Jupiter's colourful atmosphere has a characteristic banded pattern: ‘zonal jets’ flow in alternating directions, parallel to lines of latitude. Saturn's atmosphere has this structure too, and there are even faint zonal jets in Earth's oceans. Yet the origin of the banding is still not clear. The favoured hypothesis is that the jets are coherent structures that organize themselves within a shallow layer of turbulent fluid as a result of the planet's rotation thanks to the so-called ‘planetary β effect’ — the latitudinal variation of the Coriolis force.

Such an origin is supported by numerical calculations, but experiments mimicking a planetary atmosphere are challenging: to make the fluid sufficiently turbulent, the scale of the simulation needs to be very large. P. L. Read et al. have now achieved this by using a turntable 14 m in diameter, supporting a shallow layer of salty water in which convection (imitating that in the gas-giant atmospheres) is maintained by spraying denser, saltier water on top. The planetary β effect is reproduced topographically by a ‘conical’ slope in the bottom of the fluid tank. Small particles suspended in the flow reveal banded zoning, as small turbulent eddies conspire to generate a large-scale coherent pattern. The jets are not as neat as those on Jupiter, but they show that the basic idea works.

Philip Ball

Biological hydration Grease makes ions stickier

Phys. Rev. Lett. 93, 228104 (2004)

Hydrophobic interaction — the apparent attraction between hydrophobic species in water — is considered a key factor in maintaining the correct folded conformation of a protein molecule. This attraction is thought to result, in a way that is still imperfectly understood, from changes in the arrangement of hydrogen bonds between water molecules surrounding a hydrophobe.
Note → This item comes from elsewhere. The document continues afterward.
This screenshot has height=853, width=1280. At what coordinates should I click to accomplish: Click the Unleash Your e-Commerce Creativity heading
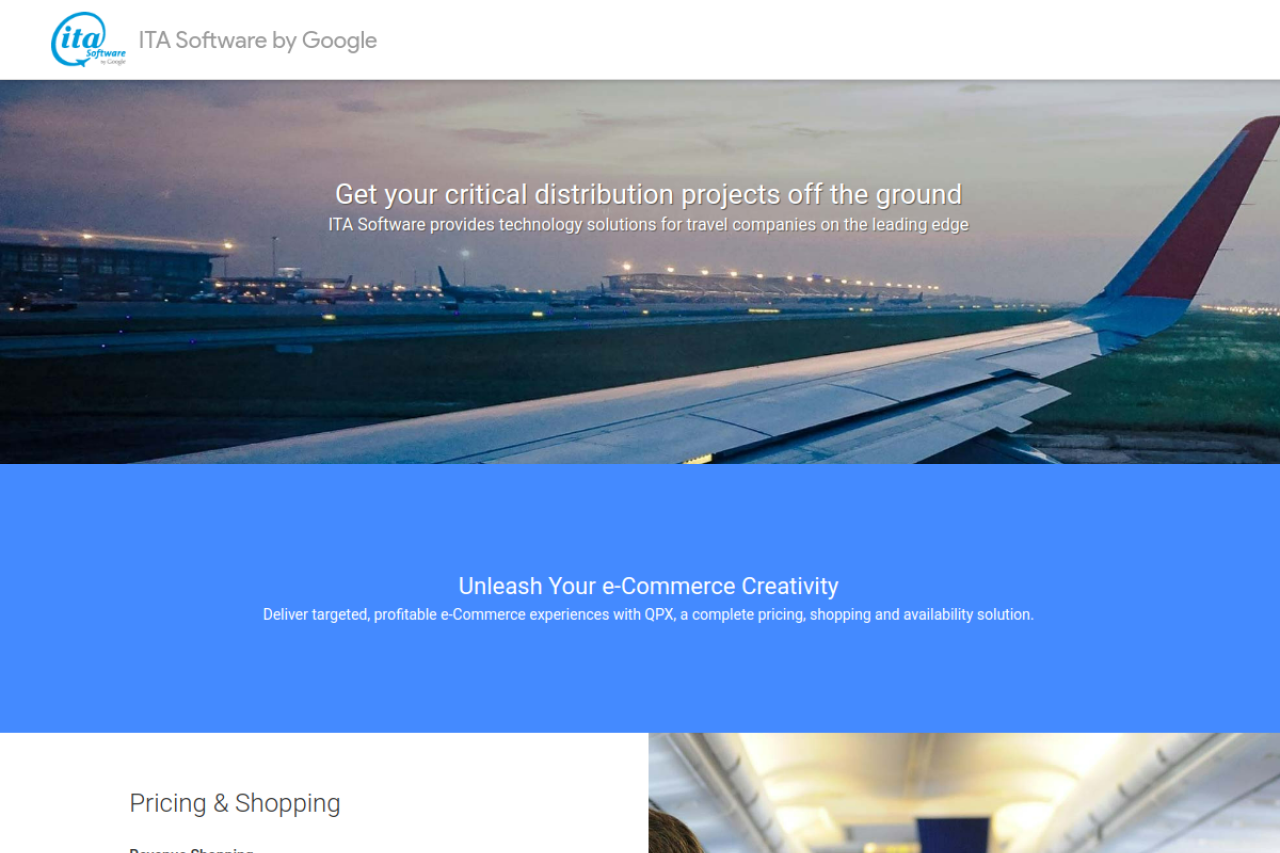648,586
Florin Despa et al. have now identified a possible new role for water in protein folding. They calculate that water molecules in the hydration shell of a hydrophobic unit move an order of magnitude more slowly than those in the bulk, and that the dielectric constant of this water layer is significantly reduced.

Water's high dielectric constant is the reason it is a good solvent for ions: it screens their electrical charges, preventing them from aggregating. But in the vicinity of hydrophobic residues in a protein chain, the reduction in dielectric constant strengthens the attraction between charged residues, potentially helping to fix the protein's folds in place. Moreover, the effect means that water confined in nanoscale hydrophobic environments might have quite different solvent properties from those of the bulk liquid.

Philip Ball

Microbiology Stealth bacteria

Science doi:10.1126/science.1106036 (2004)

Michinaga Ogawa and colleagues have discovered how Shigella, a bacterium that causes diarrhoea, fever and stomach cramps, evades destruction by host cells. The feat is achieved by means of a camouflage protein that Shigella secretes.

The protein is called IcsB. Bacteria that lack it can still invade cells. But they persist for only about four hours, succumbing to a process in which the host cell wraps them up in the lamellar membrane of the autophagosome, an intracellular trap, where they are eventually destroyed.

How does IcsB enable the bacteria to evade capture for long enough to cause disease? The answer, say Ogawa and colleagues, lies in the bacterial surface protein VirG, a ‘red flag’ that is targeted by a host protein called Atg5, and which marks bacteria for trapping in the autophagosome. In vitro, Atg5 binds to VirG only when IcsB is absent. It seems that both Atg5 and IcsB can attach to the same binding region in VirG — implying that in host cells IcsB binds to VirG, concealing it from the host protein and allowing Shigella to go about its business undetected.